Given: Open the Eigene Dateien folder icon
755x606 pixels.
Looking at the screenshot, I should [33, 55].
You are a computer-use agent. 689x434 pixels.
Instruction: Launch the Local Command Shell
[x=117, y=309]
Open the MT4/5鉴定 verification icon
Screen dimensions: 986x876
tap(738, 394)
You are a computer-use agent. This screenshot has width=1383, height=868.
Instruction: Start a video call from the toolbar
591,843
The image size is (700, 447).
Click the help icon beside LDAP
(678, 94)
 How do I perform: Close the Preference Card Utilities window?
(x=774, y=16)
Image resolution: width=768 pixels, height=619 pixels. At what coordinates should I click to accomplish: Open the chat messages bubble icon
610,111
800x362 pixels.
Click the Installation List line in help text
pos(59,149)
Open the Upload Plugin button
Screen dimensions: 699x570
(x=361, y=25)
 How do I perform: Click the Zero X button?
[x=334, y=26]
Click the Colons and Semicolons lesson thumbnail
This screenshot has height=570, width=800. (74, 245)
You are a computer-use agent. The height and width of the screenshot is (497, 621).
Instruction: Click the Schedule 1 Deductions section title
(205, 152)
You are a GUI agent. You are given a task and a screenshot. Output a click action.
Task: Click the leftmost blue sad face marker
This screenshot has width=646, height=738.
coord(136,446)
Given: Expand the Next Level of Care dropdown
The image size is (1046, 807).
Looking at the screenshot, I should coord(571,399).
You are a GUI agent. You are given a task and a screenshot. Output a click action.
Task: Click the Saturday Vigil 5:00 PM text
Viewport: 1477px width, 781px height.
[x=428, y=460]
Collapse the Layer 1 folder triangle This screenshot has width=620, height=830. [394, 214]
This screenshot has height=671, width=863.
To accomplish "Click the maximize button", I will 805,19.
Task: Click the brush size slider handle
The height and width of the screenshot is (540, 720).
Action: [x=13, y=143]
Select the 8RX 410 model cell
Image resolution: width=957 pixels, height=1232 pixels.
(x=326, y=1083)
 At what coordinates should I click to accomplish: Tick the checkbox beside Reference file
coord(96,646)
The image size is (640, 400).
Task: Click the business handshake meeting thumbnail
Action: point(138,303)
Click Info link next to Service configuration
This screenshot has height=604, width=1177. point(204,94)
_ _ _ _
• _What is being asked_
Scan the data above for the word "folder", then copy every line that holds it.

• _Expected answer_
Given: Open the Eigene Dateien folder icon
Collapse the Layer 1 folder triangle This screenshot has width=620, height=830. [394, 214]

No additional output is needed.